In einem über weite Strecken spannenden Spiel 1 hat Westwien am Ende das bessere Ende für sich.

Westwien legt im Finale gegen HC Linz vor Foto: © GEPA

Westwien verschafft sich im Kampf um den österreichischen Handball-Meistertitel einen Vorteil.

Die Wiener setzen sich am Sonntag in der Südstadt im ersten Finalspiel der ZTE HLA Meisterliga gegen HC Linz mit 25:24 (12:11) durch und stellen damit in der "best of three"-Serie auf 1:0. Die nächste Partie steigt am Mittwoch in Linz.

Für Westwien, das sich aus finanziellen Gründen aus dem Oberhaus verabschieden wird, geht es um die erste Meisterschaft seit 1993, für die Linzer um das erste Championat seit 1996.

Westwien gibt sicher geglaubten Sieg beinahe aus der Hand

Beide Teams liefern einander einen hochkarätigen Schlagabtausch, die Partie ist von hohem Tempo und auch starken Tormann-Leistungen gekennzeichnet. Westwien liegt in der ersten Hälfte zumeist voran, führt aber nie höher als mit drei Toren Vorsprung (9:6) und geht schließlich mit einem knappen Ein-Tor-Polster in die Pause.

Nach dem Seitenwechsel scheint sich eine Vorentscheidung abzuzeichnen, als die Hausherren schnell auf 16:12 davonziehen, doch die Linzer kämpfen sich ins Match zurück und gleichen auf 17:17 aus. In Führung gehen die Gäste aus Oberösterreich allerdings kein einziges Mal, und so ziehen die Wiener das Spiel noch mit 25:24 auf ihre Seite.

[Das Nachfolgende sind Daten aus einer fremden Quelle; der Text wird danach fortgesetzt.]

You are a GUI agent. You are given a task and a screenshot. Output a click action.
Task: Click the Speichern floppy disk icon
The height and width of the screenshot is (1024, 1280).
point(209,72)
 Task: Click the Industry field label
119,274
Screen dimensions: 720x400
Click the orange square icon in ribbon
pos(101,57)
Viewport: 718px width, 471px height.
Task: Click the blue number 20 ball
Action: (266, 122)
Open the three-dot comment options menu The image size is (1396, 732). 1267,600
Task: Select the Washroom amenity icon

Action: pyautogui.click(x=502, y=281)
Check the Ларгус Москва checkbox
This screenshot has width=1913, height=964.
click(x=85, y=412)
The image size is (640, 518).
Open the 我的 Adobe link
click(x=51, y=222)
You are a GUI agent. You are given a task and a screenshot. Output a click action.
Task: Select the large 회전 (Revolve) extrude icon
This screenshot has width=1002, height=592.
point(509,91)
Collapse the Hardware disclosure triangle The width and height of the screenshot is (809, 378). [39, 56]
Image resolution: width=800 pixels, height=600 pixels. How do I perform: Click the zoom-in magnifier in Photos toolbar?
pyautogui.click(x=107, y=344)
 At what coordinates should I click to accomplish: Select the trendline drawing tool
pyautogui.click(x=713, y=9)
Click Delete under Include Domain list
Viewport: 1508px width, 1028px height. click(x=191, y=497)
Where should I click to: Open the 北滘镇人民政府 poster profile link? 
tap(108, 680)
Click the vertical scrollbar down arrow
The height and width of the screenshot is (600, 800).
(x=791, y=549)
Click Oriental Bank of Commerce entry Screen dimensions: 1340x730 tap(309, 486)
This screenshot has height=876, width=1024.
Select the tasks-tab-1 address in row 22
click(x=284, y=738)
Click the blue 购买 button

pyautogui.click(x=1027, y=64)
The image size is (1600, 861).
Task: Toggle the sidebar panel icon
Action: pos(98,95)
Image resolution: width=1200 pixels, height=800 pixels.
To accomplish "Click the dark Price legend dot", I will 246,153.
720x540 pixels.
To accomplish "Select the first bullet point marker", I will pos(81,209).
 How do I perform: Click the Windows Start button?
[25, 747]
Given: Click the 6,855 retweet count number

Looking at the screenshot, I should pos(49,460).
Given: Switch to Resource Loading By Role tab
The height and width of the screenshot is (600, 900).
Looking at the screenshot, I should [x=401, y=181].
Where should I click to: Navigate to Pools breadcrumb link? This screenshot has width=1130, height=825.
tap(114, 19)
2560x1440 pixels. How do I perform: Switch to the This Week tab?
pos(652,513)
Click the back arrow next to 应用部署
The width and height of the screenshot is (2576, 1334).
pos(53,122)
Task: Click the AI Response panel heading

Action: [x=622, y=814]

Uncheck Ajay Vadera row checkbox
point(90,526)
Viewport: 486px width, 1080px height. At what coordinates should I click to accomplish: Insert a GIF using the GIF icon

"Wir haben zwei tolle Mannschaften gesehen"

Westwien-Coach Michael Draca war danach im ORF-Interview begeistert. "Wir haben zwei tolle Mannschaften gesehen. Im Endeffekt kann man sagen, dass wir die besseren Nerven gehabt haben." Sein Linzer Pendant Milan Vunjak glaubt weiter an die Meisterchance.

"Es war ein kampfbetontes Spiel, wir haben vielleicht die eine oder andere Chance zu viel liegengelassen. Aber wir haben eine richtig gute Mannschaftsleistung gezeigt und bis zum Umfallen gekämpft", erklärte Vunjak.